Finding all matrices $B$ such that $AB=BA$ for a fixed matrix $A$

Here's another approach. Notice that if $A$ and $B$ commute and if $C$ is any invertible matrix, then $C^{-1}AC$ and $C^{-1}BC$ commute. This is because $$(C^{-1}AC)( C^{-1}BC) = C^{-1}ABC = C^{-1}BAC = (C^{-1}BC)(C^{-1}AC).$$

If we let $C$ be the matrix consisting of eigenvectors of $A$, then one can calculate that $$CAC^{-1} = \begin{bmatrix} 1 & 0 & 0 \\ 0 & 1 & 0\\ 0 & 0& 2\end{bmatrix}.$$

So, what commutes with $CAC^{-1}$? Multiplying a matrix on the left by $CAC^{-1}$ multiplies the rows by $1$, $1$, and $2$ respectively. Multiplying a matrix on the right by $CAC^{-1}$ multiplies the columns by $1$, $1$, and $2$ respectively. The only way these can be equal is if the spots which are multiplied by both $1$ and $2$ are $0$. It follows that all of the matrices which commute with $CAC^{-1}$ have the form $$\begin{bmatrix} a & b & 0\\ c&d&0\\ 0&0&e\end{bmatrix}$$ and one easily checks that all of these do in fact commute with $C^{-1}AC$.

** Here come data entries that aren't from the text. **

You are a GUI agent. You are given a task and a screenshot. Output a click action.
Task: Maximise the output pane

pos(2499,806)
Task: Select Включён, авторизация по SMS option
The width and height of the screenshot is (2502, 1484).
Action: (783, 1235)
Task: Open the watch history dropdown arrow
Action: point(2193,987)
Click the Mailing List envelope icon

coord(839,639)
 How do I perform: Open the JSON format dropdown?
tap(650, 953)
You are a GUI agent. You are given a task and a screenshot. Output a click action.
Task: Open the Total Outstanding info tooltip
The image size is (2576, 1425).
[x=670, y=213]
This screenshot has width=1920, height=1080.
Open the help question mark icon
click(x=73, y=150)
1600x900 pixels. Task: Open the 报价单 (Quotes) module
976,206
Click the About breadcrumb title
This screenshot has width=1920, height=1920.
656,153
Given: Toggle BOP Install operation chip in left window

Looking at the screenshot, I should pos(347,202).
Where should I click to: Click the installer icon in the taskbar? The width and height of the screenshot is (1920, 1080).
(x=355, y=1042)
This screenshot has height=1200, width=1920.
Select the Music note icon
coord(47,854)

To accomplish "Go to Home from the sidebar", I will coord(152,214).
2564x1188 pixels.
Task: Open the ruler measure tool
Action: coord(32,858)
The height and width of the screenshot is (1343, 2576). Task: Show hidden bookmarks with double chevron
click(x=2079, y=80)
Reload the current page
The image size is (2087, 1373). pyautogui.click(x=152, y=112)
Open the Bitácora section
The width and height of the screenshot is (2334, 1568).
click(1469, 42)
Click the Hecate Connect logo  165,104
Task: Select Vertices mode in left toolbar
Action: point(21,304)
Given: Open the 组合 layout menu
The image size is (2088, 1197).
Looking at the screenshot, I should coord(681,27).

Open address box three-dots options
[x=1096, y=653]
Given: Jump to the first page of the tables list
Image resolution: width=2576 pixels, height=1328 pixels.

To turn this back into an answer for $A$ (instead of $C^{-1}AC$), multiply this general form on the left by $C$ and on the right by $C^{-1}$.

Doing this on maple, I find that the matrices which commute with $A$ are precisely those of the form $$\begin{bmatrix} a+c & \frac{1}{3}(a+c-b-d) & 0 \\ -3c & -c+d & 0 \\ -3a+3e & -a+b+e & e\end{bmatrix}. $$

Let $$B = \begin{bmatrix}b_{11} & b_{12} & b_{13}\\ b_{21} & b_{22} & b_{23}\\ b_{31} & b_{32} & b_{33} \end{bmatrix}$$ We have $$A = \begin{bmatrix}1 & 0 & 0\\ 0 & 1 & 0\\ 3 & 1 & 2 \end{bmatrix}$$ Hence, \begin{align} AB & = \begin{bmatrix}1 & 0 & 0\\ 0 & 1 & 0\\ 3 & 1 & 2 \end{bmatrix}\begin{bmatrix}b_{11} & b_{12} & b_{13}\\ b_{21} & b_{22} & b_{23}\\ b_{31} & b_{32} & b_{33} \end{bmatrix}\\ & = \begin{bmatrix}b_{11} & b_{12} & b_{13}\\ b_{21} & b_{22} & b_{23}\\ 3b_{11} + b_{21} +2b_{31} & 3b_{12} + b_{22} +2b_{32} & 3b_{13} + b_{23} +2b_{33} \end{bmatrix} \end{align} \begin{align} BA & = \begin{bmatrix}b_{11} & b_{12} & b_{13}\\ b_{21} & b_{22} & b_{23}\\ b_{31} & b_{32} & b_{33} \end{bmatrix}\begin{bmatrix}1 & 0 & 0\\ 0 & 1 & 0\\ 3 & 1 & 2 \end{bmatrix}\\ & = \begin{bmatrix}b_{11} + 3b_{13} & b_{12} + b_{13} & 2b_{13}\\ b_{21} + 3b_{23} & b_{22} + b_{23} & 2b_{23}\\ b_{31} + 3b_{33} & b_{32} + b_{33} & 2b_{33}\end{bmatrix} \end{align} Hence, we get that $$\begin{bmatrix}b_{11} & b_{12} & b_{13}\\ b_{21} & b_{22} & b_{23}\\ 3b_{11} + b_{21} +2b_{31} & 3b_{12} + b_{22} +2b_{32} & 3b_{13} + b_{23} +2b_{33} \end{bmatrix} = \begin{bmatrix}b_{11} + 3b_{13} & b_{12} + b_{13} & 2b_{13}\\ b_{21} + 3b_{23} & b_{22} + b_{23} & 2b_{23}\\ b_{31} + 3b_{33} & b_{32} + b_{33} & 2b_{33}\end{bmatrix}$$ This gives us $$b_{13} = b_{23} = 0$$ Hence, we have $$B = \begin{bmatrix} b_{11} & b_{12} & 0\\ b_{21} & b_{22} & 0 \\ 3(b_{33} - b_{11})-b_{21} & b_{33} - b_{22} - 3b_{12} & b_{33}\end{bmatrix}$$ where $b_{ij} \in \mathbb{R}$.